Pochi giorni dopo a raggiungerli è Ginevra, ma una volta ricomposto il trio di una volta, dei tempi dell'università, le verità nascoste inizieranno a venire fuori, e un turbine di tradimenti di ogni genere decreterà la fine dei rapporti tra i tre protagonisti.

Inizia quindi una resa dei conti all'ultimo colpo tra i tre, ma non è uno scontro tra differenti visioni del mondo, tra differenti coscienze civili e sensibilità, è un più un teatro di personalità fragili, di uomini che hanno ricevuto tutto dalla generazione precedente, "la vita facile", ma che in realtà sono stati privati della responsabilità delle proprie azioni, succubi e controllati da quegli stessi padri che gli hanno spianato la strada, che non gli hanno fatto mancare niente, ma da cui è necessario fuggire per poter uscire dalla loro sfera d'influenza.

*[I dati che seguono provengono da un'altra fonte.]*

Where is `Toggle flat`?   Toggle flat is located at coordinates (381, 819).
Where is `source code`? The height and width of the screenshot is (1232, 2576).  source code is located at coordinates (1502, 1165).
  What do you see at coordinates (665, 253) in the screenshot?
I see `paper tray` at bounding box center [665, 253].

Ed in questa miseria d'animo, questi eterni giovani sono talmente presi nei loro personalismi da non avere spazio per la vita esterna; la pellicola è ambienta in una missione umanitaria e forse non è un caso che, come i protagonisti, il regista stesso, non si occupi delle problematiche proprie, delle contraddizioni, e dell'importanza della cooperazione internazionale.

E per molti queste assenze si faranno sentire, perché sì il film scorre fluido, le caratterizzazioni dei personaggi sono ben dipinte, e gli attori, in un trio ormai collaudato, giocano con successo tra di loro: ma l'Africa non è solo una splendida fotografia (e quella del film è "ovviamente" bellissima), la cooperazione non è solo una brava ragazza che vuole aiutare o un figlio di papà che vuole fuggire, e probabilmente molti quarantenni hanno smesso di guardarsi ancora allo specchio e di leccarsi le proprie ferite.